[Item-finding records]
..........

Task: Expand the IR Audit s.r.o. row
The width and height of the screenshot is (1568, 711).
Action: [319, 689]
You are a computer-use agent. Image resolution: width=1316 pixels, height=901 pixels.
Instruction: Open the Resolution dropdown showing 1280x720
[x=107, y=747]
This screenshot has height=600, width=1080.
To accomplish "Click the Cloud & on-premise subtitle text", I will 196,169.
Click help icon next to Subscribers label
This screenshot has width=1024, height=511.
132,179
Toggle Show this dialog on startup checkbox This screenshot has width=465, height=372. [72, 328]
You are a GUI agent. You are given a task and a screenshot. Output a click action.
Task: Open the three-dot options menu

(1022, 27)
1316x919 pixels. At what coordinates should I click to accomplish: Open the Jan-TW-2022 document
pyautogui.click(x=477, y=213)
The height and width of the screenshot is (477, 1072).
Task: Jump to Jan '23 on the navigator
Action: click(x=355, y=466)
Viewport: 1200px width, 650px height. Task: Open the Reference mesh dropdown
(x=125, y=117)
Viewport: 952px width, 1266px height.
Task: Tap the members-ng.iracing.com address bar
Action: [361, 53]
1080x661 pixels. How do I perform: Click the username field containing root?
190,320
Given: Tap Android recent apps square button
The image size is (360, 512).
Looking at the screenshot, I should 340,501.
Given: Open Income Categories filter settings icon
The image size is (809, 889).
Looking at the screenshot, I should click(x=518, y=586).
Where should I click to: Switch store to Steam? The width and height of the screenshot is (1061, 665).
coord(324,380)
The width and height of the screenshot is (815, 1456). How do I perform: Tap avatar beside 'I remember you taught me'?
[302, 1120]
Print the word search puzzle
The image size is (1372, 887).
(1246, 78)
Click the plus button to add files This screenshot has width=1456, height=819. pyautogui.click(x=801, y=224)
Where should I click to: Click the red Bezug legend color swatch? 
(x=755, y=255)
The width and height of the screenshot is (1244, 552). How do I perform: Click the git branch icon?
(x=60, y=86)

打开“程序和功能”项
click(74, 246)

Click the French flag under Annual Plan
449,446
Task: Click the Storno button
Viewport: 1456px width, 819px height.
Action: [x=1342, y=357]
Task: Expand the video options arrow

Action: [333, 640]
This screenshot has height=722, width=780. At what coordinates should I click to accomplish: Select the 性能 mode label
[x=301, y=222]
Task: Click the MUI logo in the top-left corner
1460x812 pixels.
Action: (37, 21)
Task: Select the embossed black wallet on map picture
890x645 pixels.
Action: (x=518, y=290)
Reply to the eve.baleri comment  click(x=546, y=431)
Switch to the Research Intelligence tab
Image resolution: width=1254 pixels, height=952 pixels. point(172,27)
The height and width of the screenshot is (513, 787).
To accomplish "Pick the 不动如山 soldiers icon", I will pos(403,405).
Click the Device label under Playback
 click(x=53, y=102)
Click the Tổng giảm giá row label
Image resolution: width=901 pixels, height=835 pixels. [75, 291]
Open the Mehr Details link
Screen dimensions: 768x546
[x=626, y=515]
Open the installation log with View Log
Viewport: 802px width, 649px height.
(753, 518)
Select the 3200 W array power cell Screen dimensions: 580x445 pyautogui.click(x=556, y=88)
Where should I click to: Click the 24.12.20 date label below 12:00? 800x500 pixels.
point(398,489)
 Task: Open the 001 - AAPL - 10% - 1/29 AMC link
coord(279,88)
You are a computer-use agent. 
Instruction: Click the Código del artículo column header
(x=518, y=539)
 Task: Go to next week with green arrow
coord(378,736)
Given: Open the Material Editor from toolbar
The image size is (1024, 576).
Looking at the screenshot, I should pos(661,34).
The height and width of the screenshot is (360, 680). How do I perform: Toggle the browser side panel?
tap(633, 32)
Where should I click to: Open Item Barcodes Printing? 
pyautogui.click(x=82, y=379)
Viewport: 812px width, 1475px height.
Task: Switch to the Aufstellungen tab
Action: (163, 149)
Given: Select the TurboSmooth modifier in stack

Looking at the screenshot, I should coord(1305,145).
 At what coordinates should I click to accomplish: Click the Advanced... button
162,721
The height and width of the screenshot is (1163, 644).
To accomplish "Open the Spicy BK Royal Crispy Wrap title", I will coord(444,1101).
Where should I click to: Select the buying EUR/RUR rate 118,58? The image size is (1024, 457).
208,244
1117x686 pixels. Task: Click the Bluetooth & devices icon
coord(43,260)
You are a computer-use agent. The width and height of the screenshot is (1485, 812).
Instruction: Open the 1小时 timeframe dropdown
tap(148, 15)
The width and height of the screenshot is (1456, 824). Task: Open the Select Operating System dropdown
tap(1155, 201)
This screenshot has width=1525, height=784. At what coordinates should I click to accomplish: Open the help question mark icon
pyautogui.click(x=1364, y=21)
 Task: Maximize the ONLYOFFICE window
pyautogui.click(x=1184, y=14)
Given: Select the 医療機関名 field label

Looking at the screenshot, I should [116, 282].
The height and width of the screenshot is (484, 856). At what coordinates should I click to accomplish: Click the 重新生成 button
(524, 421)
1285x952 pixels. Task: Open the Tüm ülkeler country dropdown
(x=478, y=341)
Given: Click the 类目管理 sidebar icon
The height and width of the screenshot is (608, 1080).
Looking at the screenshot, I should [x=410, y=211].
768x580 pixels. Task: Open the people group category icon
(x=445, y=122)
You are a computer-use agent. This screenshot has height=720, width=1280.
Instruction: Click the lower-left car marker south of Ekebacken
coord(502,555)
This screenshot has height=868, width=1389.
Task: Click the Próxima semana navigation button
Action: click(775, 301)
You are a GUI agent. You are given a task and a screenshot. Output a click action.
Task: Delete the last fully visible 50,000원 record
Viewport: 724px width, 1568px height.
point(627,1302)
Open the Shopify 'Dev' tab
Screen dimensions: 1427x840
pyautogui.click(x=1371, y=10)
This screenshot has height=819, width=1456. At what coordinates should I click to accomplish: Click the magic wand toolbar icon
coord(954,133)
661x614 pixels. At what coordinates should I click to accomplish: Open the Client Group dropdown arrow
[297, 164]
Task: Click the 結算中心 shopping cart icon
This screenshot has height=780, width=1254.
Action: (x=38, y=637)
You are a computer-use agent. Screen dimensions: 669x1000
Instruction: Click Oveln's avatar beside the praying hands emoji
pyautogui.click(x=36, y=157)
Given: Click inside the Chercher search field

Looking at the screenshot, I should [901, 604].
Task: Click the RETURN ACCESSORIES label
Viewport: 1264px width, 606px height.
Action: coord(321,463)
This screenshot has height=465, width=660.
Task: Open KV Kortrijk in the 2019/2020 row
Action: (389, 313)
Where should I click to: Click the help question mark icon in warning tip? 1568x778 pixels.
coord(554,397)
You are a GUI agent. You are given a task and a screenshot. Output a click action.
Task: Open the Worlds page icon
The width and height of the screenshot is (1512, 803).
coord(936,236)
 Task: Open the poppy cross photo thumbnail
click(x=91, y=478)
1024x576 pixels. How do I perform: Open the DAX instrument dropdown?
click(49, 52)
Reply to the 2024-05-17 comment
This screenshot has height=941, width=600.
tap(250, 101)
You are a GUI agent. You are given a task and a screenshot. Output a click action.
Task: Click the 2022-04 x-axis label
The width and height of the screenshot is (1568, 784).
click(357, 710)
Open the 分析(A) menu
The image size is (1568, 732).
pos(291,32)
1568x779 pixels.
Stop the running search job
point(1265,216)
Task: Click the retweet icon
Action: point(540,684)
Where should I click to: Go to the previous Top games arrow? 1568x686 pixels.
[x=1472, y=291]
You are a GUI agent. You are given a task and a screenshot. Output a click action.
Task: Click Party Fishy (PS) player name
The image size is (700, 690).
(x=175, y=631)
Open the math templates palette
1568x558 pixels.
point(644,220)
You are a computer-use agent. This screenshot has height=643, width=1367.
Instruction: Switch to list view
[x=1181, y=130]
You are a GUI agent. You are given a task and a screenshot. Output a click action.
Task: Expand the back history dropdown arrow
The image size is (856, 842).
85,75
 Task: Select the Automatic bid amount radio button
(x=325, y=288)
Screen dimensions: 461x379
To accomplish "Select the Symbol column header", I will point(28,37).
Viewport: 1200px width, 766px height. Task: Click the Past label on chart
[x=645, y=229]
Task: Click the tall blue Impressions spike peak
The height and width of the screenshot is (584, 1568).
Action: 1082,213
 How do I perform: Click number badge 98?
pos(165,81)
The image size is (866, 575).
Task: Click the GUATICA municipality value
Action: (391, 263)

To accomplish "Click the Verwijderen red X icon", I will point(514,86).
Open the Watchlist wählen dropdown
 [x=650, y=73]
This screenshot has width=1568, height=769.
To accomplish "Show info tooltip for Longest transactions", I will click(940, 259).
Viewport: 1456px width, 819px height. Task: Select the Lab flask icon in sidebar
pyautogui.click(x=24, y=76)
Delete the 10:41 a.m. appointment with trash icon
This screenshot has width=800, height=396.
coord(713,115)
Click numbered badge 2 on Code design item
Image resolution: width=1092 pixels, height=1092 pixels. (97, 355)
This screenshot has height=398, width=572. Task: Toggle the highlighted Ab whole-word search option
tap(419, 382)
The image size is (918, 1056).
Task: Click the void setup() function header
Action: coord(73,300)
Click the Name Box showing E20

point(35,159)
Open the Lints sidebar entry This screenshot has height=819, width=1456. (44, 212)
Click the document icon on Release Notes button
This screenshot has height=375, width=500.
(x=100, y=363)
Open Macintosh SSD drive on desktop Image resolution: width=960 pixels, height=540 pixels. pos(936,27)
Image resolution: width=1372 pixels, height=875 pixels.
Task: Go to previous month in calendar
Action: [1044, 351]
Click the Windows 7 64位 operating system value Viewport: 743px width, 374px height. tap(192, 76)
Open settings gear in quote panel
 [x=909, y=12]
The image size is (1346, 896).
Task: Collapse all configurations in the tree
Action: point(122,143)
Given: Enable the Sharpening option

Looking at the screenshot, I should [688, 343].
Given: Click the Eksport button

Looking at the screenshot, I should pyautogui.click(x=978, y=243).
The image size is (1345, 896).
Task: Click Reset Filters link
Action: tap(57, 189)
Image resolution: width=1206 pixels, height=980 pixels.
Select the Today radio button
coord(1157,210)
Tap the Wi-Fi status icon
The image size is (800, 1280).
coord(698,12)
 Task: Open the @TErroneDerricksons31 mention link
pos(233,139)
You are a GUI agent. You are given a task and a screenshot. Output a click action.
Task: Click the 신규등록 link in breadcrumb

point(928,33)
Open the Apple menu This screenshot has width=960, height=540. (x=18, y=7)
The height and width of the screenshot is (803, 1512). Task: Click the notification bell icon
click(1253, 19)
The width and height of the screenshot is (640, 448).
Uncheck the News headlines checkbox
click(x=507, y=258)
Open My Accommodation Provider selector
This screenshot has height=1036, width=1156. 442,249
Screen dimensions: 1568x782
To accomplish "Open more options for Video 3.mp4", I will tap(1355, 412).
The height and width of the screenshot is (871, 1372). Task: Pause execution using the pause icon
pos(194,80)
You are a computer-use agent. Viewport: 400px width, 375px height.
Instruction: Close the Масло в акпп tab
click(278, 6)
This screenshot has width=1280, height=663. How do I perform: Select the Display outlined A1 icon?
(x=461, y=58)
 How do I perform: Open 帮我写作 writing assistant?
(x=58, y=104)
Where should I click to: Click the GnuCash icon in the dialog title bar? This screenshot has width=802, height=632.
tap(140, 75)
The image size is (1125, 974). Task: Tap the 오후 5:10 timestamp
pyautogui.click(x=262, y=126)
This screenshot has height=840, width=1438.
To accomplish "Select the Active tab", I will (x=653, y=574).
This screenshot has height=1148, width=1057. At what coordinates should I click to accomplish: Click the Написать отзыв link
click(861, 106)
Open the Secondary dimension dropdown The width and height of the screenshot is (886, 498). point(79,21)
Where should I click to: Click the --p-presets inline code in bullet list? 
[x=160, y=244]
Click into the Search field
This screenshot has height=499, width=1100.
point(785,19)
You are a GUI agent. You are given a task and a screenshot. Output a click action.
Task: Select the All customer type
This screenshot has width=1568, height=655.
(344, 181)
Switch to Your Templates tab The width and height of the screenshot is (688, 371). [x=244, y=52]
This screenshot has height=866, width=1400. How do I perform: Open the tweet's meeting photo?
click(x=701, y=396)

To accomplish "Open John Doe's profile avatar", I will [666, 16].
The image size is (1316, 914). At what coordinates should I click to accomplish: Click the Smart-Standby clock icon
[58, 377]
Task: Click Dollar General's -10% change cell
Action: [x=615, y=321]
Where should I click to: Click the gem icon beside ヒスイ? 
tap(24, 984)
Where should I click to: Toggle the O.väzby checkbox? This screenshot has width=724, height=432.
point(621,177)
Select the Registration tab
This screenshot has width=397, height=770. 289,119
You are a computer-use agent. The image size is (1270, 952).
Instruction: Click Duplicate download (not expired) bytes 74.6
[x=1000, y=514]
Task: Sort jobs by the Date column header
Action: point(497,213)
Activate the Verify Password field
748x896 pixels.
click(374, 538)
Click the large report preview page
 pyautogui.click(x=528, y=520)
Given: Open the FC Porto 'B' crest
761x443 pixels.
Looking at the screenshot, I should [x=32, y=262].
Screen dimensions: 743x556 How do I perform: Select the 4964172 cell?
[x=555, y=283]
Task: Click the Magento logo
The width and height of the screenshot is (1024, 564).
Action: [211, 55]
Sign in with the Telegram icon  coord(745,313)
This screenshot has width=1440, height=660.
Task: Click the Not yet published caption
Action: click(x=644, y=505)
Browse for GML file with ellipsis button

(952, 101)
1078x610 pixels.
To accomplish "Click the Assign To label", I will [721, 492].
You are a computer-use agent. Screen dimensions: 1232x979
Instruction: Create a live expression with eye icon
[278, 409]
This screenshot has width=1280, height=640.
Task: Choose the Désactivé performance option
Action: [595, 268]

..........

_Aim of the task_: Change "How do I perform" to "How can I perform" in the part of the listing that opens with its first line and closes with the line containing "Action: [x=1342, y=357]". Leave everything else unchanged.

_Correct response_:
Task: Expand the IR Audit s.r.o. row
The width and height of the screenshot is (1568, 711).
Action: [319, 689]
You are a computer-use agent. Image resolution: width=1316 pixels, height=901 pixels.
Instruction: Open the Resolution dropdown showing 1280x720
[x=107, y=747]
This screenshot has height=600, width=1080.
To accomplish "Click the Cloud & on-premise subtitle text", I will 196,169.
Click help icon next to Subscribers label
This screenshot has width=1024, height=511.
132,179
Toggle Show this dialog on startup checkbox This screenshot has width=465, height=372. [72, 328]
You are a GUI agent. You are given a task and a screenshot. Output a click action.
Task: Open the three-dot options menu

(1022, 27)
1316x919 pixels. At what coordinates should I click to accomplish: Open the Jan-TW-2022 document
pyautogui.click(x=477, y=213)
The height and width of the screenshot is (477, 1072).
Task: Jump to Jan '23 on the navigator
Action: click(x=355, y=466)
Viewport: 1200px width, 650px height. Task: Open the Reference mesh dropdown
(x=125, y=117)
Viewport: 952px width, 1266px height.
Task: Tap the members-ng.iracing.com address bar
Action: [361, 53]
1080x661 pixels. How can I perform: Click the username field containing root?
190,320
Given: Tap Android recent apps square button
The image size is (360, 512).
Looking at the screenshot, I should 340,501.
Given: Open Income Categories filter settings icon
The image size is (809, 889).
Looking at the screenshot, I should click(x=518, y=586).
Where should I click to: Switch store to Steam? The width and height of the screenshot is (1061, 665).
coord(324,380)
The width and height of the screenshot is (815, 1456). How can I perform: Tap avatar beside 'I remember you taught me'?
[302, 1120]
Print the word search puzzle
The image size is (1372, 887).
(1246, 78)
Click the plus button to add files This screenshot has width=1456, height=819. pyautogui.click(x=801, y=224)
Where should I click to: Click the red Bezug legend color swatch? 
(x=755, y=255)
The width and height of the screenshot is (1244, 552). How can I perform: Click the git branch icon?
(x=60, y=86)

打开“程序和功能”项
click(74, 246)

Click the French flag under Annual Plan
449,446
Task: Click the Storno button
Viewport: 1456px width, 819px height.
Action: [x=1342, y=357]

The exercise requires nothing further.